В этот вечер Мартин вопреки обыденной привычки, отказался от своего «увлекательного чтения», ограничившись лишь бокалом вина за ужином. Очутившись же в комнате, он прямо в одежде растянулся на кровати Артура, а накрывшись по самый подборок лоскутным одеялом, повернулся на бочок и, подложив под щечку ладошки, сладко засопел.

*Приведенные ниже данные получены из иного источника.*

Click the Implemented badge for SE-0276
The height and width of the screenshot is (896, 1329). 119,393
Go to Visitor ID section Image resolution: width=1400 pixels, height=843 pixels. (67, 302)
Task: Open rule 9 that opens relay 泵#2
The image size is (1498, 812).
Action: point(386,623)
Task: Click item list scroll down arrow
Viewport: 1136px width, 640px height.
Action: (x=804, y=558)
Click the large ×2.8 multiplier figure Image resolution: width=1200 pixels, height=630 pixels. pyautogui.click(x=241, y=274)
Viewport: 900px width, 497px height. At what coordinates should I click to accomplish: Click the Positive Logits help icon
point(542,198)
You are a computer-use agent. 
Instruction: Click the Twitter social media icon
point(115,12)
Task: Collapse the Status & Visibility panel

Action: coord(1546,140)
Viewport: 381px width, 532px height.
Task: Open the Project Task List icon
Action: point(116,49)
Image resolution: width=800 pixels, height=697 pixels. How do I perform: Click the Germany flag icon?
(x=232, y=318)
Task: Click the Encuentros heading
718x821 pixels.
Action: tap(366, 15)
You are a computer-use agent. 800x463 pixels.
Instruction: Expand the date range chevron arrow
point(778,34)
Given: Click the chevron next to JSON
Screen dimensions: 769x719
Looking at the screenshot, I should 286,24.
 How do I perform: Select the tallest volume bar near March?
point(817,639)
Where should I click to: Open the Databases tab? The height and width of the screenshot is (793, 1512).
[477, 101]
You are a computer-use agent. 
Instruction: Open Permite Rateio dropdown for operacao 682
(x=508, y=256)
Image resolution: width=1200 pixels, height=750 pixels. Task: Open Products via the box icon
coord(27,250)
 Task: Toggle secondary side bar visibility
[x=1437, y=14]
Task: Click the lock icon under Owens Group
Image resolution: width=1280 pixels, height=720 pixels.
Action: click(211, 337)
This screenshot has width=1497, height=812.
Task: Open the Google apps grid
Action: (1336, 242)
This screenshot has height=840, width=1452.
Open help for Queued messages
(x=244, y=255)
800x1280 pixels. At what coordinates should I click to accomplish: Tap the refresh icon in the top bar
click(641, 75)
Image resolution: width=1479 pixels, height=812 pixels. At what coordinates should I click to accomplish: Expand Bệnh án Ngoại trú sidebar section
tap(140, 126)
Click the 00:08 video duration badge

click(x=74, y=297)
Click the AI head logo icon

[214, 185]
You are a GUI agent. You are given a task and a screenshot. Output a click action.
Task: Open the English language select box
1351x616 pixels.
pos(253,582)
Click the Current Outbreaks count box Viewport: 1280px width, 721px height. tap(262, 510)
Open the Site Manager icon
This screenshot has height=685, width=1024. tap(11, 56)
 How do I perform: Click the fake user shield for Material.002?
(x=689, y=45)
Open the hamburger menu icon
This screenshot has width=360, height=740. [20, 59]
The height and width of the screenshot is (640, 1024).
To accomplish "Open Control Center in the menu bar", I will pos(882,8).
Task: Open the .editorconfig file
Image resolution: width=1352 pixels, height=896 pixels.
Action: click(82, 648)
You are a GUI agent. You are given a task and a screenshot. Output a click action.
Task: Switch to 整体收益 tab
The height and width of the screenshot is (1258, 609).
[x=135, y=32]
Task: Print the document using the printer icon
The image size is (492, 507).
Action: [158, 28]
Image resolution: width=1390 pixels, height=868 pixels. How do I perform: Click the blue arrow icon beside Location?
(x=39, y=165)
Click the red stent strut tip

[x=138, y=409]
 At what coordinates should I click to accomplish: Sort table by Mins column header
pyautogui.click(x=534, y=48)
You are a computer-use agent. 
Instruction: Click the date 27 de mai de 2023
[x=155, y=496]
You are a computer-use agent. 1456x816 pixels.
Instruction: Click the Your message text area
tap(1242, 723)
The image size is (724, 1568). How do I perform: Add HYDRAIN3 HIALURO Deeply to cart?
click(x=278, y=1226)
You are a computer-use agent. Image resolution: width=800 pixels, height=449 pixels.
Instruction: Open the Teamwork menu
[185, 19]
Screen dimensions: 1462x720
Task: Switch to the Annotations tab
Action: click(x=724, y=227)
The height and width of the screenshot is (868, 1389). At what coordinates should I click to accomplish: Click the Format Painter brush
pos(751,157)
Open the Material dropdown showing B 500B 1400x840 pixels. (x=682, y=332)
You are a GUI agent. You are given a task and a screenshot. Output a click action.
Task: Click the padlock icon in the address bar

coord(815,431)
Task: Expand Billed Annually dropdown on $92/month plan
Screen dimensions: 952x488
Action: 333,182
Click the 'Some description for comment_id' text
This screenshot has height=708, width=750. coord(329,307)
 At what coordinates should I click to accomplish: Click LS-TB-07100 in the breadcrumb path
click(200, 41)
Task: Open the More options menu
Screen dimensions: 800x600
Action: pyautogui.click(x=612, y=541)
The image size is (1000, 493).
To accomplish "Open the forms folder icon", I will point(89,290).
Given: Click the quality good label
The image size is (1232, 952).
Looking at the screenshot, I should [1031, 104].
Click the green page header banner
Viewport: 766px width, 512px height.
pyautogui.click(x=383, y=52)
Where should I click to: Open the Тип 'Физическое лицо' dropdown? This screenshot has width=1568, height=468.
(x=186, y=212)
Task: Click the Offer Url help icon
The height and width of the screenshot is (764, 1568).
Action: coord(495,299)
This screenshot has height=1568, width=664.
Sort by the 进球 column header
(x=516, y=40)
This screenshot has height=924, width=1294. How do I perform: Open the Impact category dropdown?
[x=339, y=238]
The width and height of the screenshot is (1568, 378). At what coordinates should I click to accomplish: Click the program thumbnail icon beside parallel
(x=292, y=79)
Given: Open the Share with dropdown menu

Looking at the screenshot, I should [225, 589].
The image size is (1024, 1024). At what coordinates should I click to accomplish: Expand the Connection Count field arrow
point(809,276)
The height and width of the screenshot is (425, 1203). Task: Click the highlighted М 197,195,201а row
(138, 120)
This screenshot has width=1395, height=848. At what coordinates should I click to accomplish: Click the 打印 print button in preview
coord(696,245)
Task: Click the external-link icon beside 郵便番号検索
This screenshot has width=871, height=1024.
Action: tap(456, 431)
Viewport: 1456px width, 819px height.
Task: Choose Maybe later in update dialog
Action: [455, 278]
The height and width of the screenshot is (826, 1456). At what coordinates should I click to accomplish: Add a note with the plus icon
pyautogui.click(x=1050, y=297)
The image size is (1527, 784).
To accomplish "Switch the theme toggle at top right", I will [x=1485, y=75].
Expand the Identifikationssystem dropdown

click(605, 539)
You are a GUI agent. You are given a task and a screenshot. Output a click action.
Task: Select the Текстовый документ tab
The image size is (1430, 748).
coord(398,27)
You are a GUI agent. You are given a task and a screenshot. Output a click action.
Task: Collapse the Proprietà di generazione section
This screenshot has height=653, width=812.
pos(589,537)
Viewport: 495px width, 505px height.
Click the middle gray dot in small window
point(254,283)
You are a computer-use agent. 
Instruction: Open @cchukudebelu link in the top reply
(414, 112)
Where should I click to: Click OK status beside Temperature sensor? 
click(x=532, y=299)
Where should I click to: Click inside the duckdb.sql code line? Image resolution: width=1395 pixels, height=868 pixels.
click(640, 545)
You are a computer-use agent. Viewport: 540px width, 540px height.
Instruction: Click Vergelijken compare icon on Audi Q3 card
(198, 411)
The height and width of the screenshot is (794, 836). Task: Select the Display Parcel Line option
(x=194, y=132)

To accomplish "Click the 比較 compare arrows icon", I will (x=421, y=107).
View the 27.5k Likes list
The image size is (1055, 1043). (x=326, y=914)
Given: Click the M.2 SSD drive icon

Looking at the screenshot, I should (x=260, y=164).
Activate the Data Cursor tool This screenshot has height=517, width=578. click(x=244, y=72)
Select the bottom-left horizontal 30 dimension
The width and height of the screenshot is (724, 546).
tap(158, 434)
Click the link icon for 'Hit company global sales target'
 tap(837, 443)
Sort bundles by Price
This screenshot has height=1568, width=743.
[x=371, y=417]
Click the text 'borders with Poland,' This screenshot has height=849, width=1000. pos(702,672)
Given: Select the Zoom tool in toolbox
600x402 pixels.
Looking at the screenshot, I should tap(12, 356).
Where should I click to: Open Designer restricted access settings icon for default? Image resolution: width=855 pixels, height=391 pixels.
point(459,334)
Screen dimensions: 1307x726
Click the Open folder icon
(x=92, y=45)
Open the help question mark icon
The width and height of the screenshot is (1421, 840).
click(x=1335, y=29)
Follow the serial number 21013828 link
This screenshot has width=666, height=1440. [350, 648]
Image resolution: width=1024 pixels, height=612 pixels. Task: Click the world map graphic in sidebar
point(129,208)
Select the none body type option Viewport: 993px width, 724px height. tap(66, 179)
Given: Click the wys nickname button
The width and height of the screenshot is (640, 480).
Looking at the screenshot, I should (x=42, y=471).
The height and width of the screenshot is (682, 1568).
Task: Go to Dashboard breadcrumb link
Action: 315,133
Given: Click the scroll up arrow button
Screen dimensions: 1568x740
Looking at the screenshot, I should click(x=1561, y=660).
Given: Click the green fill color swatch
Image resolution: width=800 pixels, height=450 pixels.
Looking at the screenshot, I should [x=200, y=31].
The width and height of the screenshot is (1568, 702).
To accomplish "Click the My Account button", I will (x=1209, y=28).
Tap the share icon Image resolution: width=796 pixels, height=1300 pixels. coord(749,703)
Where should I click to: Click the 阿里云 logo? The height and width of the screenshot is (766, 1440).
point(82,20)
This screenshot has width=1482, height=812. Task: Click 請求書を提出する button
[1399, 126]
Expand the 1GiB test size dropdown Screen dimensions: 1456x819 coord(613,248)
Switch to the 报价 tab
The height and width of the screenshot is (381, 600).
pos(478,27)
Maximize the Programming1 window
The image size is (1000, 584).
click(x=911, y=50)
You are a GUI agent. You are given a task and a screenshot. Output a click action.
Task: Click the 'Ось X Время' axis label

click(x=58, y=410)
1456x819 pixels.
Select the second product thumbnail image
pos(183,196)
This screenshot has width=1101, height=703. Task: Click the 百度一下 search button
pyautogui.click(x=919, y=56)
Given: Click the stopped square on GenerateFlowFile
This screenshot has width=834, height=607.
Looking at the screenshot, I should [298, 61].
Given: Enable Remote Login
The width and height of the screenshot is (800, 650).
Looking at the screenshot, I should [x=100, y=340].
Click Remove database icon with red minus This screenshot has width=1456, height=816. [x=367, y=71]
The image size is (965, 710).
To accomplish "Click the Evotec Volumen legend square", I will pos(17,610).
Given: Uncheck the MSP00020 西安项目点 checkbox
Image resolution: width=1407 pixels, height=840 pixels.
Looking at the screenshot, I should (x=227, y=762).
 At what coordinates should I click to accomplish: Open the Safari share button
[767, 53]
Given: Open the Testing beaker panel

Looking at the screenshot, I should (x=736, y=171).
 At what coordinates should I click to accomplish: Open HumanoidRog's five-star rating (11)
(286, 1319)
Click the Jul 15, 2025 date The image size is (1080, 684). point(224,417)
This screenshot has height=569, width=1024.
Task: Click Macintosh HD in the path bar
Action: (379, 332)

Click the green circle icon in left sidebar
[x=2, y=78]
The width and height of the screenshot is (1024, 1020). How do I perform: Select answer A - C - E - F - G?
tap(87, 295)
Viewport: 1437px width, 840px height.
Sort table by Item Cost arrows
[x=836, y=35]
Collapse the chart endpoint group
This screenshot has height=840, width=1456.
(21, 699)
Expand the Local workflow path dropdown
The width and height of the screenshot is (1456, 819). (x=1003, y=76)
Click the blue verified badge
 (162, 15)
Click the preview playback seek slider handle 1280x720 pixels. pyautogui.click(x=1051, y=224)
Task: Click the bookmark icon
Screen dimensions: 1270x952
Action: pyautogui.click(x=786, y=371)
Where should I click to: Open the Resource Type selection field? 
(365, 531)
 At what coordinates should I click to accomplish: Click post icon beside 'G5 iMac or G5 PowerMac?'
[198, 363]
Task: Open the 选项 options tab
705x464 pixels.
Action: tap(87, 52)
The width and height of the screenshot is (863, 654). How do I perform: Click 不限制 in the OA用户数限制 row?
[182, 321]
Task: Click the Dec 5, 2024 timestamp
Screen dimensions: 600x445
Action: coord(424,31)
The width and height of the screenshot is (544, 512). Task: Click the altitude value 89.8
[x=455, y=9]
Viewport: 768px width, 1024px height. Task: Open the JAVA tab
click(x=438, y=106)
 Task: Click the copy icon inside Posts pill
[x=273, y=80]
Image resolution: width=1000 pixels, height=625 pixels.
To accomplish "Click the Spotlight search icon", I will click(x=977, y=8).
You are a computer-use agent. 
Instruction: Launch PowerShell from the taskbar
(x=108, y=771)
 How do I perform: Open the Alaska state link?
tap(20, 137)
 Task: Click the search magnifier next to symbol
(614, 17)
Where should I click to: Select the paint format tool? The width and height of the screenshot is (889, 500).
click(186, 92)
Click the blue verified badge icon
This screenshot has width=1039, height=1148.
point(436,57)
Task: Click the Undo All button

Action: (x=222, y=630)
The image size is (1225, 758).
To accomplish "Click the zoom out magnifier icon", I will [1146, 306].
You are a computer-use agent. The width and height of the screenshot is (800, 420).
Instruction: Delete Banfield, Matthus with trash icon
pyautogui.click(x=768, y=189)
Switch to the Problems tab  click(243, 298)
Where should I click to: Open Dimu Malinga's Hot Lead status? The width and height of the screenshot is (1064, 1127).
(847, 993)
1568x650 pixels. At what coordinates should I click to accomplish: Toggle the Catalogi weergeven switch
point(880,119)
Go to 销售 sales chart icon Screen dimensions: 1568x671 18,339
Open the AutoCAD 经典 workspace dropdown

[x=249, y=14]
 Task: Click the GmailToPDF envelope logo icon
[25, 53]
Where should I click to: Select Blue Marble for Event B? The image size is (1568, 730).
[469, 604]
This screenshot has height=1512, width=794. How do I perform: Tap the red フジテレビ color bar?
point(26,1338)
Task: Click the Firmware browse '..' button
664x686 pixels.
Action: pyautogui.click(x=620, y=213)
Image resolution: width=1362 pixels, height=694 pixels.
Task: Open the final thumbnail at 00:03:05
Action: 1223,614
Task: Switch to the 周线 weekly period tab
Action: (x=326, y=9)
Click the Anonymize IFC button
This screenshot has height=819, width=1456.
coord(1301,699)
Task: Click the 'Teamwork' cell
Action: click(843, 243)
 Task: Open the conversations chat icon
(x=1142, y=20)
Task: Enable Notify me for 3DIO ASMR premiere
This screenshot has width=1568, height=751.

Себастьян озадаченно посмотрел на это новое чудачество «строгой врачебной интеллигенции» и, пожав плечами, поспешил поскорее последовать данному примеру. Проснувшись посреди ночи, он увидел в проеме окна черный взъерошенный силуэт.
Мартин гордо восседал на подоконнике, одна нога его была согнута в колене, другая вытянута во всю длину. Остророгий месяц, практически не давал никакого света, но по опущенной взъерошенной голове, Себастьян понял, что «строгая врачебная интеллигенция» читает, светя в книгу яркими фонарями нечеловеческих глаз.
– «И зачем он только лампу по ночам зажигает, раз прекрасно видит в темноте?» – невольно подумал Себастьян, и поспешил, от греха подальше, поскорее заснуть.
Это был единственный случай, когда «синеглазый черт» оказал милосердие по отношению к Себастьяну. Все последующие ночи «увлекательное чтение» проводилось исключительно при свете лампы. Что до самого Себастьяна, то теперь он стойко терпел эту мучительную пытку светом, боясь возобновления «сеансиков хиропрактики».